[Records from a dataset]
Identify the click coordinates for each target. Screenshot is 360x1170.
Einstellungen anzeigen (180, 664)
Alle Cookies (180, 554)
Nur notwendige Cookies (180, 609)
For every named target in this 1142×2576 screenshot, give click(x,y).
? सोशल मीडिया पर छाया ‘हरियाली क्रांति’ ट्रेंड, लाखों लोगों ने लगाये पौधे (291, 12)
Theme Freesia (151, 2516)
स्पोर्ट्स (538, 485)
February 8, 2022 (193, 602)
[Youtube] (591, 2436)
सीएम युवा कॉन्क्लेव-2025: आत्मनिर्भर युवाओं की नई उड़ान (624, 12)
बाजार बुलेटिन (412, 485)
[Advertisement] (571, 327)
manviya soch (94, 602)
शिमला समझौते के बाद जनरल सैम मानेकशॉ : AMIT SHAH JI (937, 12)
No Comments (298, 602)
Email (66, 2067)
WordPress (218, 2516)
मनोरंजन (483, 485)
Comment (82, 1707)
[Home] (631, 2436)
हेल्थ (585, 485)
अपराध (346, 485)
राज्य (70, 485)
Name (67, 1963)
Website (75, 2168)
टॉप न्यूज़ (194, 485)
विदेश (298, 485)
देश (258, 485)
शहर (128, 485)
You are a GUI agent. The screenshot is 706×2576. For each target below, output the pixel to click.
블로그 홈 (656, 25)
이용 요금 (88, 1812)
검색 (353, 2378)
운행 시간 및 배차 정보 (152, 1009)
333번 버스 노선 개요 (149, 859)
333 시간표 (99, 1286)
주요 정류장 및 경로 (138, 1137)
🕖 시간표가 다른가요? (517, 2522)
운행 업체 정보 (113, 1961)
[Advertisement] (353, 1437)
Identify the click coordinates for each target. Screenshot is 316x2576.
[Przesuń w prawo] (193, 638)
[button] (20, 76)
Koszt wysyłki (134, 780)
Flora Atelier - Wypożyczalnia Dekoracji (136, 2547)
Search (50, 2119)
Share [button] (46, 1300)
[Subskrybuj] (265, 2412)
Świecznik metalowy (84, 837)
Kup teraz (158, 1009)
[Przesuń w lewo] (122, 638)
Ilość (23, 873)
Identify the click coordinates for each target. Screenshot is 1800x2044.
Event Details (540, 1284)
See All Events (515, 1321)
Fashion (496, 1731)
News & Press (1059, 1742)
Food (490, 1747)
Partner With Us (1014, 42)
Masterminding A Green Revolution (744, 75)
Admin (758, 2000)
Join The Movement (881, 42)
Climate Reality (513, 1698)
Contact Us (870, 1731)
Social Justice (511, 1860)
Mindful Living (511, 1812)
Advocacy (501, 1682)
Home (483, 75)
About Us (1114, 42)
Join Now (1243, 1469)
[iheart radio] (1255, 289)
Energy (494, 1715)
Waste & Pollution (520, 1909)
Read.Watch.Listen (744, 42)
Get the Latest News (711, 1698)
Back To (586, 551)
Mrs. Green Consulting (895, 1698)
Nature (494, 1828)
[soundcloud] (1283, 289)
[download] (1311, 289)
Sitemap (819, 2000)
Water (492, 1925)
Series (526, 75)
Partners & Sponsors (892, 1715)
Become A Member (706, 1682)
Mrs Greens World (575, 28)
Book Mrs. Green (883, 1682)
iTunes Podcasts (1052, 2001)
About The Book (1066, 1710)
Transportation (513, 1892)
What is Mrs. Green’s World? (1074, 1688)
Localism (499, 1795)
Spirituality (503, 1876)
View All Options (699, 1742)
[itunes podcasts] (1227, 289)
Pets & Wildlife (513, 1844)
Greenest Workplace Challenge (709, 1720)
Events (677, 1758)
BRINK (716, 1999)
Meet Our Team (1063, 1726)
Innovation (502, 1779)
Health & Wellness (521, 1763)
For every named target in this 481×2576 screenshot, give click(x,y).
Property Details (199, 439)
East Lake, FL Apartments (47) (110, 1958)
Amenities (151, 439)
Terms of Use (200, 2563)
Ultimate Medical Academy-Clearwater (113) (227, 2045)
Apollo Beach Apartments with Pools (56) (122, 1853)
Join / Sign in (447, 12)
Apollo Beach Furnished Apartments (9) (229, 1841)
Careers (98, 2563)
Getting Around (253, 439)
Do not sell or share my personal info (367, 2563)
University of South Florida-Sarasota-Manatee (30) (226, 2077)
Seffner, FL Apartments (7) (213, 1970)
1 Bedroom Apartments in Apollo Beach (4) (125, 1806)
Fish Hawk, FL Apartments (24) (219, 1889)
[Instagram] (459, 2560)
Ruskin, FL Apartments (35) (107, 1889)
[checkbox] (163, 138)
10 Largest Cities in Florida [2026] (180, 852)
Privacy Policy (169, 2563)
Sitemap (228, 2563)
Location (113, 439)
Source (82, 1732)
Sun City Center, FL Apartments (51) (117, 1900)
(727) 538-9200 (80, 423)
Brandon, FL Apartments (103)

• **EXERCISE DIRECTIONS**: Word for word, restate the lines of the data above that fall between the line holding "Comment (82, 1707)" and the line holding "Amenities (151, 439)", inclusive, and no other lines.

• **FINAL ANSWER**:
Comment (82, 1707)
[Home] (631, 2436)
हेल्थ (585, 485)
अपराध (346, 485)
राज्य (70, 485)
Name (67, 1963)
Website (75, 2168)
टॉप न्यूज़ (194, 485)
विदेश (298, 485)
देश (258, 485)
शहर (128, 485)
You are a GUI agent. The screenshot is 706×2576. For each target below, output the pixel to click.
블로그 홈 (656, 25)
이용 요금 (88, 1812)
검색 (353, 2378)
운행 시간 및 배차 정보 (152, 1009)
333번 버스 노선 개요 (149, 859)
333 시간표 (99, 1286)
주요 정류장 및 경로 (138, 1137)
🕖 시간표가 다른가요? (517, 2522)
운행 업체 정보 (113, 1961)
[Advertisement] (353, 1437)
Identify the click coordinates for each target. Screenshot is 316x2576.
[Przesuń w prawo] (193, 638)
[button] (20, 76)
Koszt wysyłki (134, 780)
Flora Atelier - Wypożyczalnia Dekoracji (136, 2547)
Search (50, 2119)
Share [button] (46, 1300)
[Subskrybuj] (265, 2412)
Świecznik metalowy (84, 837)
Kup teraz (158, 1009)
[Przesuń w lewo] (122, 638)
Ilość (23, 873)
Identify the click coordinates for each target. Screenshot is 1800x2044.
Event Details (540, 1284)
See All Events (515, 1321)
Fashion (496, 1731)
News & Press (1059, 1742)
Food (490, 1747)
Partner With Us (1014, 42)
Masterminding A Green Revolution (744, 75)
Admin (758, 2000)
Join The Movement (881, 42)
Climate Reality (513, 1698)
Contact Us (870, 1731)
Social Justice (511, 1860)
Mindful Living (511, 1812)
Advocacy (501, 1682)
Home (483, 75)
About Us (1114, 42)
Join Now (1243, 1469)
[iheart radio] (1255, 289)
Energy (494, 1715)
Waste & Pollution (520, 1909)
Read.Watch.Listen (744, 42)
Get the Latest News (711, 1698)
Back To (586, 551)
Mrs. Green Consulting (895, 1698)
Nature (494, 1828)
[soundcloud] (1283, 289)
[download] (1311, 289)
Sitemap (819, 2000)
Water (492, 1925)
Series (526, 75)
Partners & Sponsors (892, 1715)
Become A Member (706, 1682)
Mrs Greens World (575, 28)
Book Mrs. Green (883, 1682)
iTunes Podcasts (1052, 2001)
About The Book (1066, 1710)
Transportation (513, 1892)
What is Mrs. Green’s World? (1074, 1688)
Localism (499, 1795)
Spirituality (503, 1876)
View All Options (699, 1742)
[itunes podcasts] (1227, 289)
Pets & Wildlife (513, 1844)
Greenest Workplace Challenge (709, 1720)
Events (677, 1758)
BRINK (716, 1999)
Meet Our Team (1063, 1726)
Innovation (502, 1779)
Health & Wellness (521, 1763)
For every named target in this 481×2576 screenshot, give click(x,y).
Property Details (199, 439)
East Lake, FL Apartments (47) (110, 1958)
Amenities (151, 439)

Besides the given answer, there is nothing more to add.